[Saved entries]
● ● ● ● ● ● ●
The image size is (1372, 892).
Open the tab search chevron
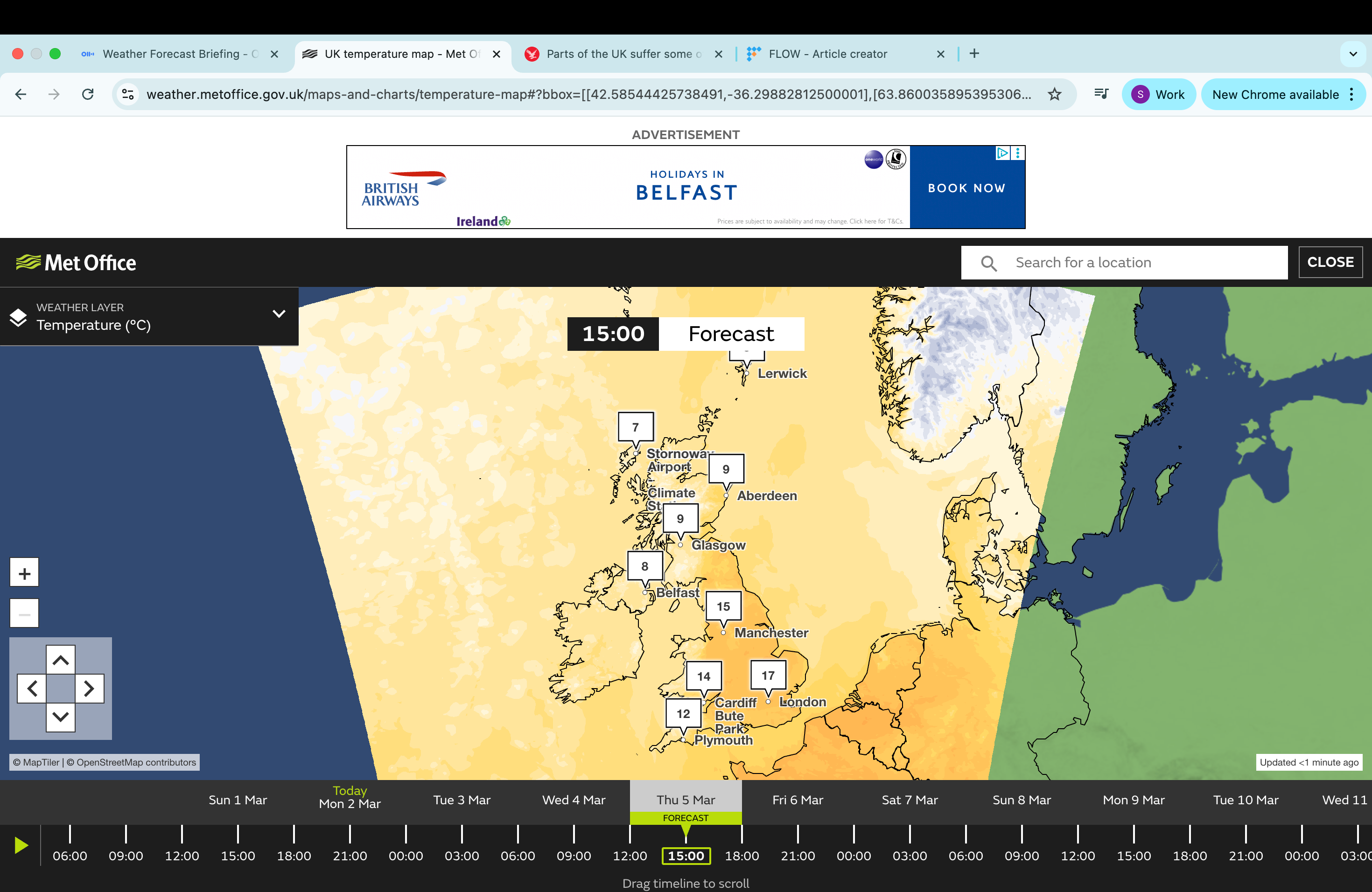point(1353,54)
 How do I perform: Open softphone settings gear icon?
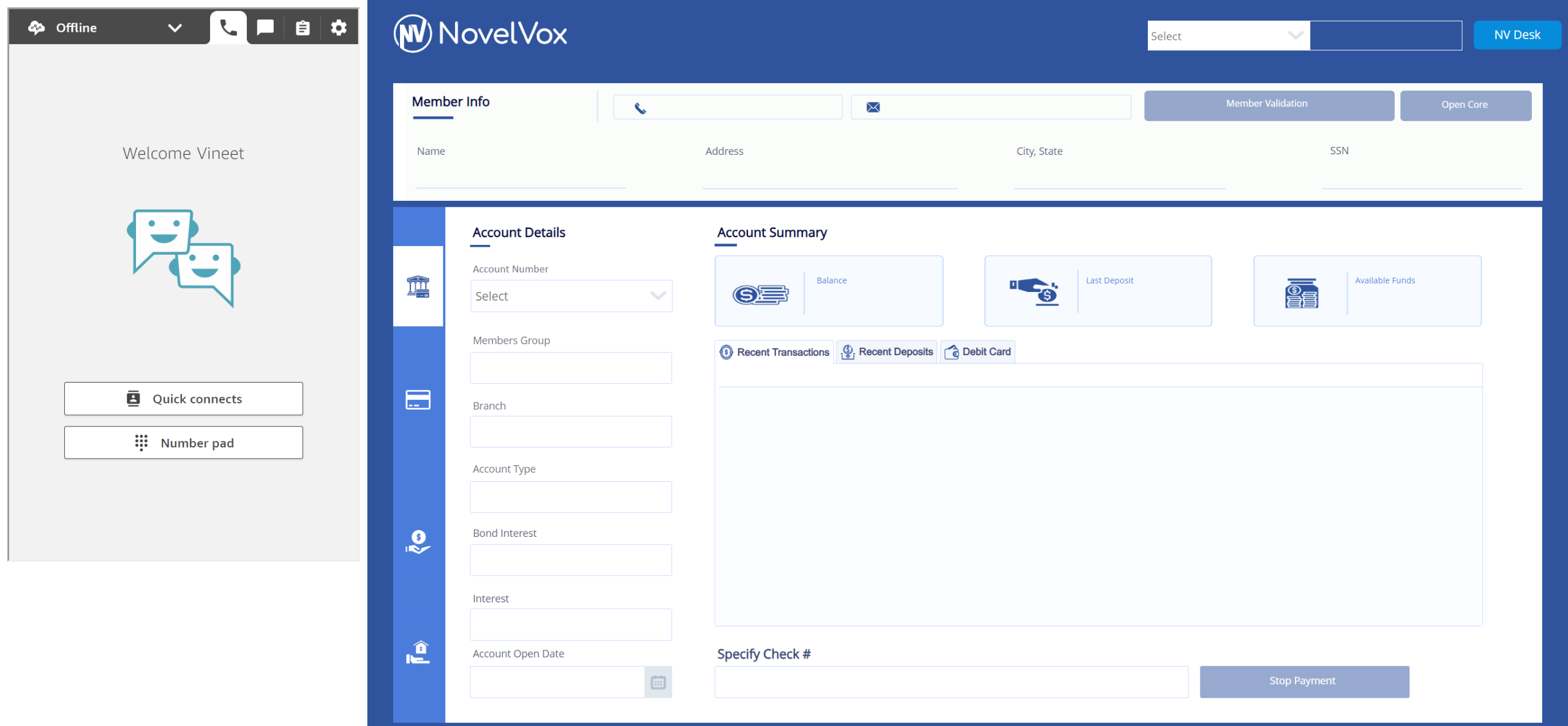339,28
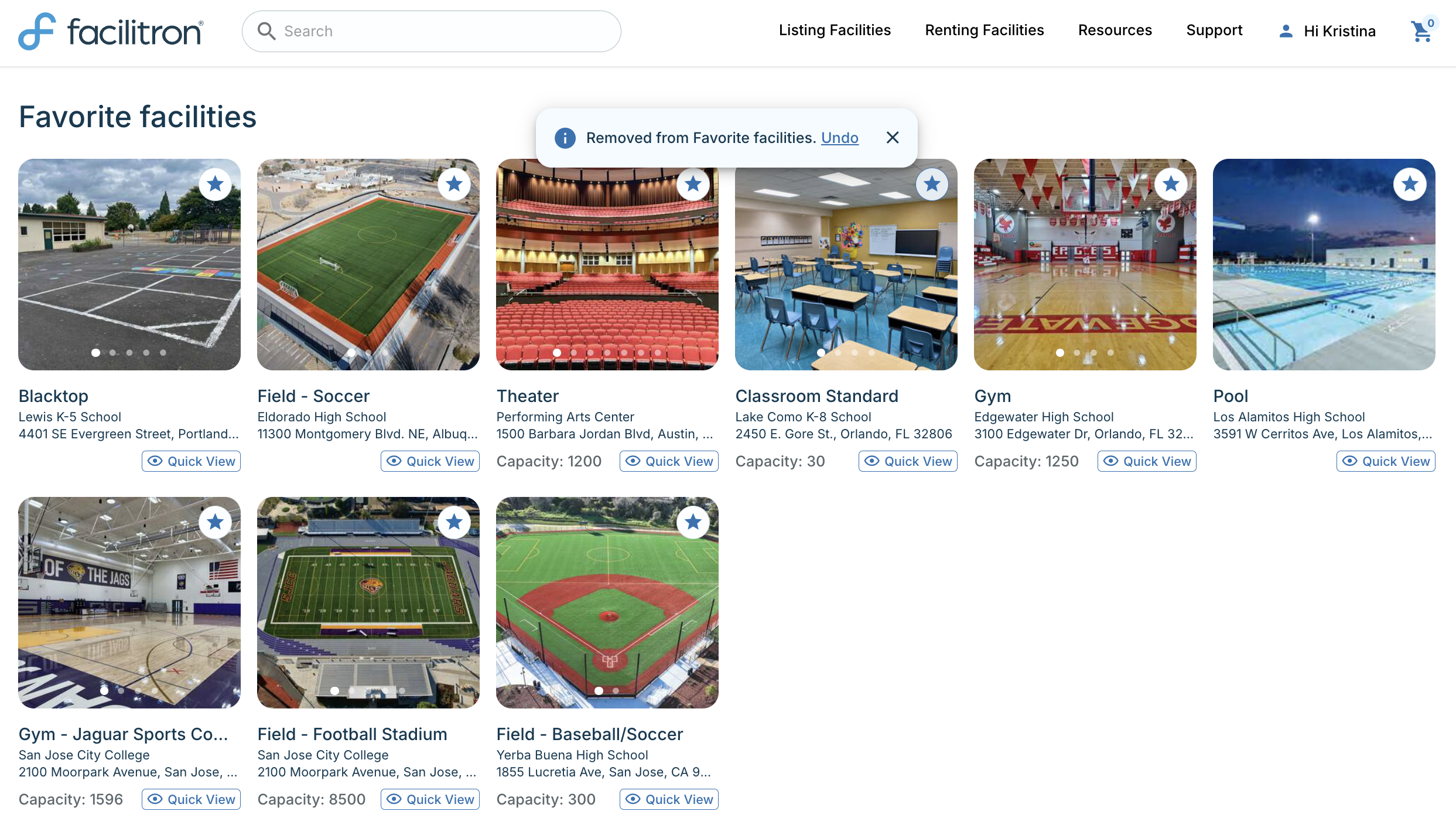This screenshot has height=828, width=1456.
Task: Dismiss the removed-from-favorites notification
Action: click(x=892, y=138)
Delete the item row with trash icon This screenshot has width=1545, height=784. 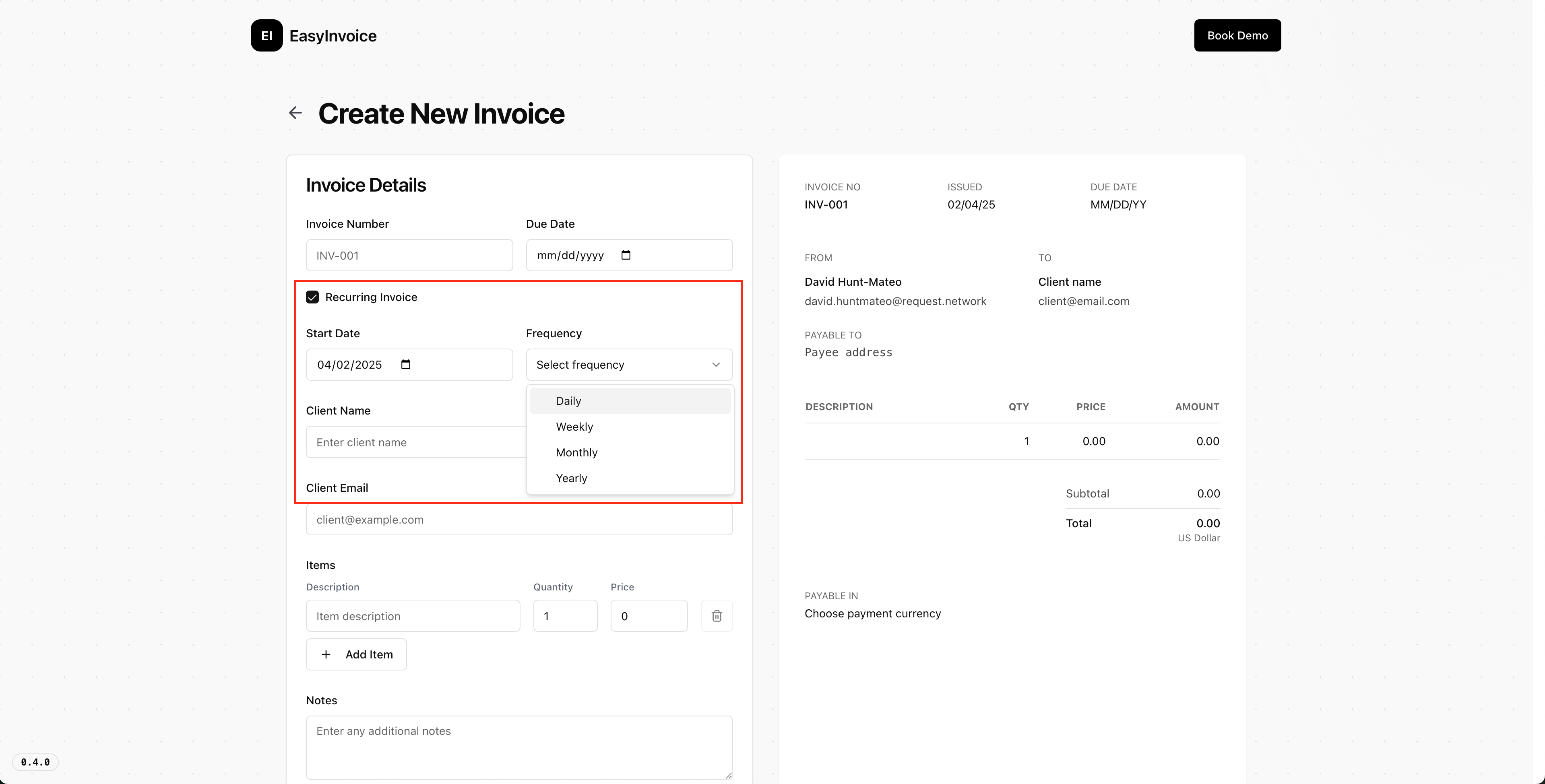(x=716, y=615)
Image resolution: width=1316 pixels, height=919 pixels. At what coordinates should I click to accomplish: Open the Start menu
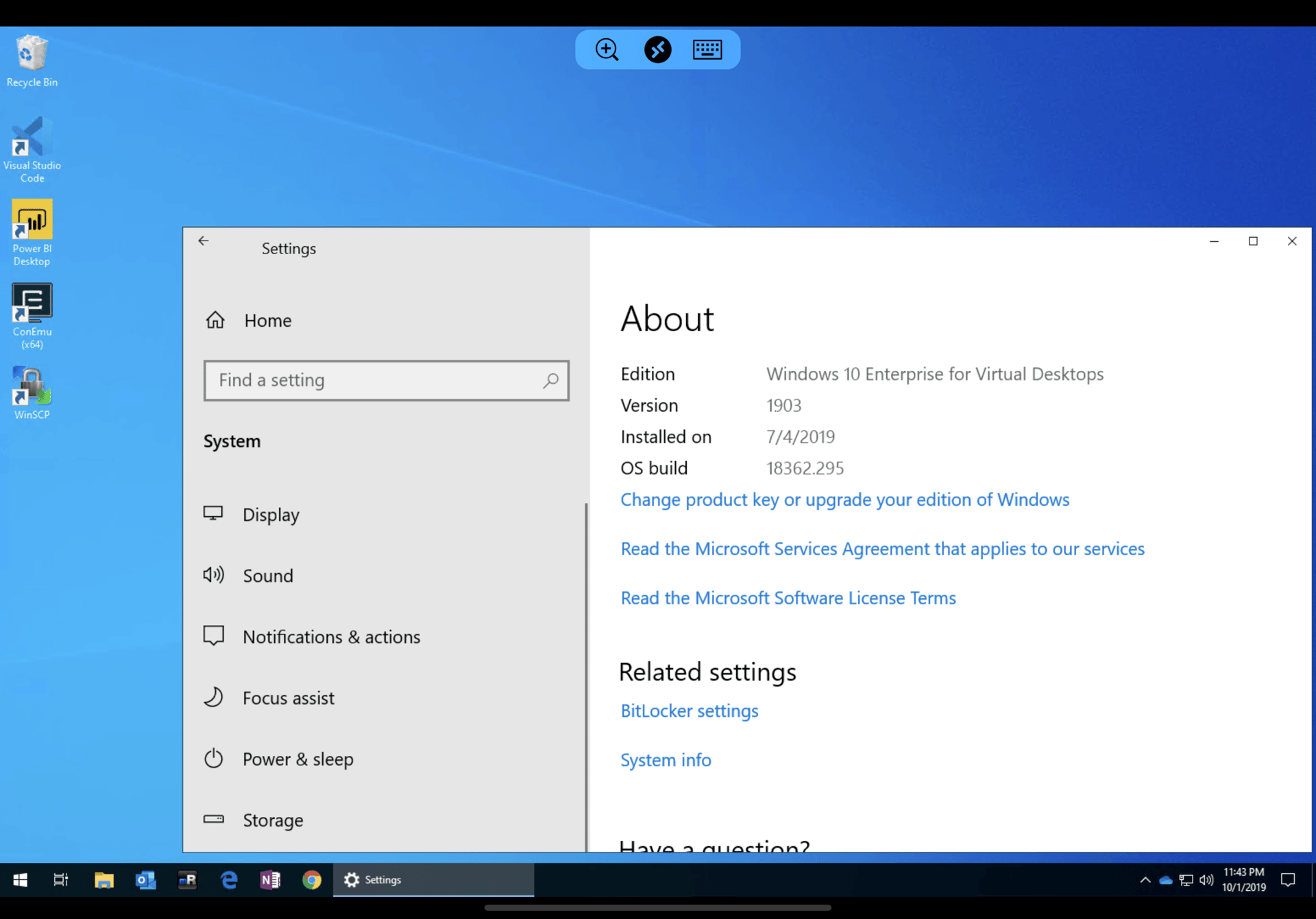click(x=20, y=880)
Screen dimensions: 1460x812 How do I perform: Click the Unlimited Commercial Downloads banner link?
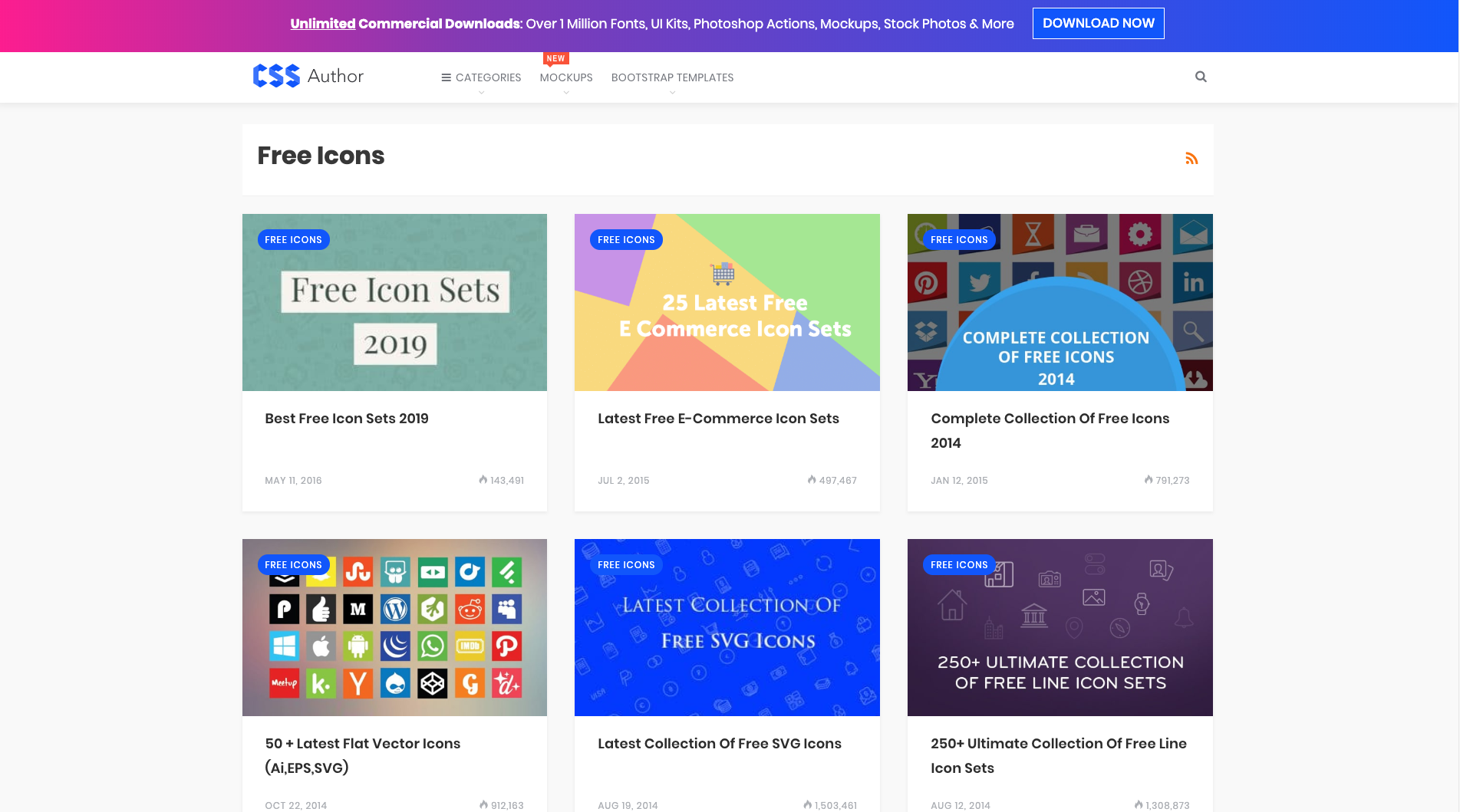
● ● ● ● ● ● ●
[WHAT NEEDS TO BE DONE] Please transcribe exactly the line containing "Image resolution: width=1316" and every later line through the end of the records above, omitting pictures.

[RESULT FOR THIS EXERCISE]
Image resolution: width=1316 pixels, height=919 pixels. At what coordinates should I click to accomplish: Open the Start menu
click(x=20, y=880)
Screen dimensions: 1460x812 How do I perform: Click the Unlimited Commercial Downloads banner link?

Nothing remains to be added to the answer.